By Argus Media – Patricia Garip
Jan 10, 2022
Sergio Garrido of the Acción Democrática party trounced Venezuela’s former foreign minister and Chávez son-in-law Jorge Arreaza for the governor’s seat of Barinas state in southwest Venezuela. According to results issued by the government-controlled electoral authority (CNE), Garrido secured 55.36pc of the votes, compared with 41.27pc for Arreaza and just 1.77pc for Claudio Fermín, a politician the opposition deems a collaborator with President Nicolás Maduro, Chávez’s successor.
“The democratic forces won, the people of Barinas won,” Garrido said in a victory speech.
“Even though we increased the vote, we did not achieve the objective,” Arreaza said late yesterday in an uncharacteristic concession. “We will continue to protect the people of Barinas in all areas.”
The election had been repeated after the CNE declared that the 21 November race was too close to call.

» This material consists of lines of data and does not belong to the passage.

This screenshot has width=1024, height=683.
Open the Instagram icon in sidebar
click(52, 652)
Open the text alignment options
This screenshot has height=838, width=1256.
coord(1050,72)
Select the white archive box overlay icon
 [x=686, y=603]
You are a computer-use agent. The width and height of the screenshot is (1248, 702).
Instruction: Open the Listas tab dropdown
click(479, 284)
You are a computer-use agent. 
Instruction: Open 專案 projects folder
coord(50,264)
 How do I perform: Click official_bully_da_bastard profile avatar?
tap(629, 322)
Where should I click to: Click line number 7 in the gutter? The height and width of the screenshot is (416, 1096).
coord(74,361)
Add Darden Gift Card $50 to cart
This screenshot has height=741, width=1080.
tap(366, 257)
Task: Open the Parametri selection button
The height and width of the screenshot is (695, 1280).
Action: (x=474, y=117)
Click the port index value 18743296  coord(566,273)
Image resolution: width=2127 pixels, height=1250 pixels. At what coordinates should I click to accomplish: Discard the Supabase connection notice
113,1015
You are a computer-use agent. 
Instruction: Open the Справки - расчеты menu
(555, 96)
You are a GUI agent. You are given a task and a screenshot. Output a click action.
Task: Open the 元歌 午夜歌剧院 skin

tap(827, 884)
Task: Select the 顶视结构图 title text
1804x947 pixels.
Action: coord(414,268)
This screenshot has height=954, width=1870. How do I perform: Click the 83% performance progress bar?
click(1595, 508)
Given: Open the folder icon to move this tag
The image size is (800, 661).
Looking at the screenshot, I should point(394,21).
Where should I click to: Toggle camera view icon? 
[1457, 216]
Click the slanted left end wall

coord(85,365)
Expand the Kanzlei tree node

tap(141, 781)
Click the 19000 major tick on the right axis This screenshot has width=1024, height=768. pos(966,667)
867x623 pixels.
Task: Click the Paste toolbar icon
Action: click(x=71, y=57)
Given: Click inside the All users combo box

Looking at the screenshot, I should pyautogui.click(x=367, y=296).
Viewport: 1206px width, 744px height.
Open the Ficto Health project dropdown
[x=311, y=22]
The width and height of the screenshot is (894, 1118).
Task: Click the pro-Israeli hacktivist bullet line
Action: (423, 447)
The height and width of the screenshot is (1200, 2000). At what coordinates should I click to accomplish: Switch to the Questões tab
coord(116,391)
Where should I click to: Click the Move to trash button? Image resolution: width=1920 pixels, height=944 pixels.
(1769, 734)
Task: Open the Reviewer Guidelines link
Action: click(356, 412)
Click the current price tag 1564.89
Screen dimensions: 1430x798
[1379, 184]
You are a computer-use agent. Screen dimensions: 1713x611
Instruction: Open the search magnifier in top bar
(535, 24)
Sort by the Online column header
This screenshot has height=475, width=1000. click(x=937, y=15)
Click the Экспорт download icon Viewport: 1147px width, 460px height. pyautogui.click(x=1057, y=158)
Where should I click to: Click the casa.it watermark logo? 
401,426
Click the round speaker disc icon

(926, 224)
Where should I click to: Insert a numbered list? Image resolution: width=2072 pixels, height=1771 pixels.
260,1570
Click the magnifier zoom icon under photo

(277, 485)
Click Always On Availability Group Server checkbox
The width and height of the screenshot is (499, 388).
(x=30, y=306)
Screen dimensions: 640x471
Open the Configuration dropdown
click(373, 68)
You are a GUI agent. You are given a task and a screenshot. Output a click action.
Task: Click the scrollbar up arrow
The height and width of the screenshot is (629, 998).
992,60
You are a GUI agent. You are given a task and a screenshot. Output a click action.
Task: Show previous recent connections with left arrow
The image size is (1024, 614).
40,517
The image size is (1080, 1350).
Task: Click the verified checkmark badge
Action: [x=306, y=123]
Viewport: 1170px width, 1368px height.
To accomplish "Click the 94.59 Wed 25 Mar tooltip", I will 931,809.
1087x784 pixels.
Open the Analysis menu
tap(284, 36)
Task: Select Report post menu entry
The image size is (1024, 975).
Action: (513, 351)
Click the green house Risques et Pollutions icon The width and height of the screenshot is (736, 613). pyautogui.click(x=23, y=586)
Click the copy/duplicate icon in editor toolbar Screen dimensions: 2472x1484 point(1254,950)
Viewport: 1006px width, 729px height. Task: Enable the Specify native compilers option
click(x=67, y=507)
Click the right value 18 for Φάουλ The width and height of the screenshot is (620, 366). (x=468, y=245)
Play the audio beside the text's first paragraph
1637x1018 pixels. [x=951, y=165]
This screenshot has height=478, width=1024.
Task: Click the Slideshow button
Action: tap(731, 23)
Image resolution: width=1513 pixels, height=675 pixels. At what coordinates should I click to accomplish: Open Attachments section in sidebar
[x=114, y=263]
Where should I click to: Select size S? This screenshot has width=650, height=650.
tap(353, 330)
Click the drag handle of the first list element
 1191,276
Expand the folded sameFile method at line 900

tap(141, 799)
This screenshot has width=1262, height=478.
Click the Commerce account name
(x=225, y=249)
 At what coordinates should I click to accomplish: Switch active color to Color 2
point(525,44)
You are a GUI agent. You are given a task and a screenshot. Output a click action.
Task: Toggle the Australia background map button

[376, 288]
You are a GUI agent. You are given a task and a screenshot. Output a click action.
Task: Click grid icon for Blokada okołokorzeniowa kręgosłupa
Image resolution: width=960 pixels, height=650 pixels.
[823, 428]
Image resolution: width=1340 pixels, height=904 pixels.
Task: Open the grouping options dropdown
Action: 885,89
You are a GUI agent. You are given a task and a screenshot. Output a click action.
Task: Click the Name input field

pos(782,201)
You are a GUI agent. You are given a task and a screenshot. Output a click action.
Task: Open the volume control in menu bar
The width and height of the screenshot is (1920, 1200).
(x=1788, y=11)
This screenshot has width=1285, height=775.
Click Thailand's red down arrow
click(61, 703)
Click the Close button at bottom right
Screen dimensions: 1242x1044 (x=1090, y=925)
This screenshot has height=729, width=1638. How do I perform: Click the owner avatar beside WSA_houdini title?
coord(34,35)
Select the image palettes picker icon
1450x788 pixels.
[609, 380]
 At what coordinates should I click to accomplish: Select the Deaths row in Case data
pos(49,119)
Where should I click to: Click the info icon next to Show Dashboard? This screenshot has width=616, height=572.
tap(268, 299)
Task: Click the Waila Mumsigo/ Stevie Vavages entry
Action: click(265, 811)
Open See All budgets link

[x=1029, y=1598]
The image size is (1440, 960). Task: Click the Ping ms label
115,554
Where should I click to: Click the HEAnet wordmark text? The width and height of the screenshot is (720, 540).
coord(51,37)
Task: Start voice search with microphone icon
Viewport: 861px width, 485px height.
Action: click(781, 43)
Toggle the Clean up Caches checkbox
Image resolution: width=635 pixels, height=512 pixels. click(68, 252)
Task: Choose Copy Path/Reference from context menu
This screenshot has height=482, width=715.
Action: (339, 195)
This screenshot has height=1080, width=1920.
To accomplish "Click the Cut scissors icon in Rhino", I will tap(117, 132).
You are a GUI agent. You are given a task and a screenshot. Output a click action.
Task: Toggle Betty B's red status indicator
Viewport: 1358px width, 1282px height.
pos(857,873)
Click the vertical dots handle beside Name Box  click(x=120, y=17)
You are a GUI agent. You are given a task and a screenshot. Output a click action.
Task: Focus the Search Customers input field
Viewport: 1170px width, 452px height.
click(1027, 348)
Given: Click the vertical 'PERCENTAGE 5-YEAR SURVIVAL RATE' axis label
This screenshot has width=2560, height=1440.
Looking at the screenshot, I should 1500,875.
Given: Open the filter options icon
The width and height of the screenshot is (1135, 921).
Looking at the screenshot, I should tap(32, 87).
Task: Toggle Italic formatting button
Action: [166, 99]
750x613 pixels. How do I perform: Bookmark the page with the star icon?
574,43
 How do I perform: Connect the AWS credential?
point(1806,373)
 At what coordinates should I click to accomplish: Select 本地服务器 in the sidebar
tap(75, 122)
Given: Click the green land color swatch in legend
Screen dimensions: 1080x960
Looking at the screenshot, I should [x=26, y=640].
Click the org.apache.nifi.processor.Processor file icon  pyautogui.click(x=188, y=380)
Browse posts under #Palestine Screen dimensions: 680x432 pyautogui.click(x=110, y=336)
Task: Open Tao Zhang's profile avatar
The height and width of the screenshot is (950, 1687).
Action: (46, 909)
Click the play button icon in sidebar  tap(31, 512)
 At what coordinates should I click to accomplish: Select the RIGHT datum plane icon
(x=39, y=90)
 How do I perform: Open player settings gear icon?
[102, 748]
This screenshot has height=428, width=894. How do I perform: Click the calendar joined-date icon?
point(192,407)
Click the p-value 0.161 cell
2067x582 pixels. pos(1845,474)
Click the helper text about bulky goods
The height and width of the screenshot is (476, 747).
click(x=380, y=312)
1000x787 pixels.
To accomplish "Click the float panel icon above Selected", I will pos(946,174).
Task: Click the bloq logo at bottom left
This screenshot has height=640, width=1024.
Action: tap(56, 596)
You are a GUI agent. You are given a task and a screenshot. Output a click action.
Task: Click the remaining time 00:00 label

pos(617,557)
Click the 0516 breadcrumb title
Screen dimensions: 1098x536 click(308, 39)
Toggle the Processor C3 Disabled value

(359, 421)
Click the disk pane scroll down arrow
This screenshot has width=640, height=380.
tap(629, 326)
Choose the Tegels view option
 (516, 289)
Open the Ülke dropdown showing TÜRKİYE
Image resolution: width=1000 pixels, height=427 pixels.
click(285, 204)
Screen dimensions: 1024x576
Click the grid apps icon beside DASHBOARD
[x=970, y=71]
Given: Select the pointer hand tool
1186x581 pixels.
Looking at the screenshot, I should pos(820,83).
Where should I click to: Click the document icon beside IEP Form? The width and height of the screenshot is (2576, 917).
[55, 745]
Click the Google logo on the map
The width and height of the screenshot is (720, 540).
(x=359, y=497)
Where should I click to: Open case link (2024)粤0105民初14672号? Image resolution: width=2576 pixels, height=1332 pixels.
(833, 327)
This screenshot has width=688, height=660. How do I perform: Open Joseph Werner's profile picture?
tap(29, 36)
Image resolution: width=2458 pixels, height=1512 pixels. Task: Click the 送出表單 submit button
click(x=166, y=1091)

“Having all the political forces and institutional opposition leaders focused on Barinas supporting their candidate motivated voting, channeled anger and resulted in a victory with fundamental symbolism for the opposition,” Caracas-based Datanálisis president Luis Vicente León told Argus.
“It has been awhile since we’ve seen an electoral event in Venezuela in which the electorate voted . . . and the defeated candidate cordially recognized the triumph of his opponent, even before the official declaration.”
The outcome vindicates an EU-encouraged strategy of engagement in the political process that some members of Venezuela’s mainstream opposition have resisted. Juan Guaidó, recently ratified as nominal head of the coalition, said the result “gave us a lesson in resistance, courage, unity, humility and a freeing up of regional leaderships which we should continue.”
León was cautious on the longer-term implications. “The results don’t change Venezuela’s difficult political reality and we are far from a stable solution, but they are definitely a big lesson on the potential of voting to pressure for change, even when the electoral conditions are disadvantageous.”
Stillborn refinery
Venezuela’s state-owned PdV produces a scant 8,000-10,000 b/d of crude in Barinas from the Barinas-Apure basin that straddles the border with remote Apure state, only about 1pc of the Opec country’s current output. Operations are hamstrung by a high water cut and the presence of guerrillas that have migrated from neighboring Colombia, particularly in Apure, Venezuelan oil industry officials tell Argus.
“The most that the basin can produce is 70,000 b/d, but that is with a lot of investment and taking out the guerrillas from Apure,” one of the officials said.
Chavez, who died of cancer in 2013, had sought to build a new oil refinery in Barinas, but there was not enough crude production to supply it.
The 100,000 b/d Batalla de Santa Inés refinery project was meant to meet fuel demand in Barinas and the neighboring states of Portuguesa, Táchira and Mérida. The project never got off the ground despite preliminary engineering work by western contractors Axens and Foster Wheeler.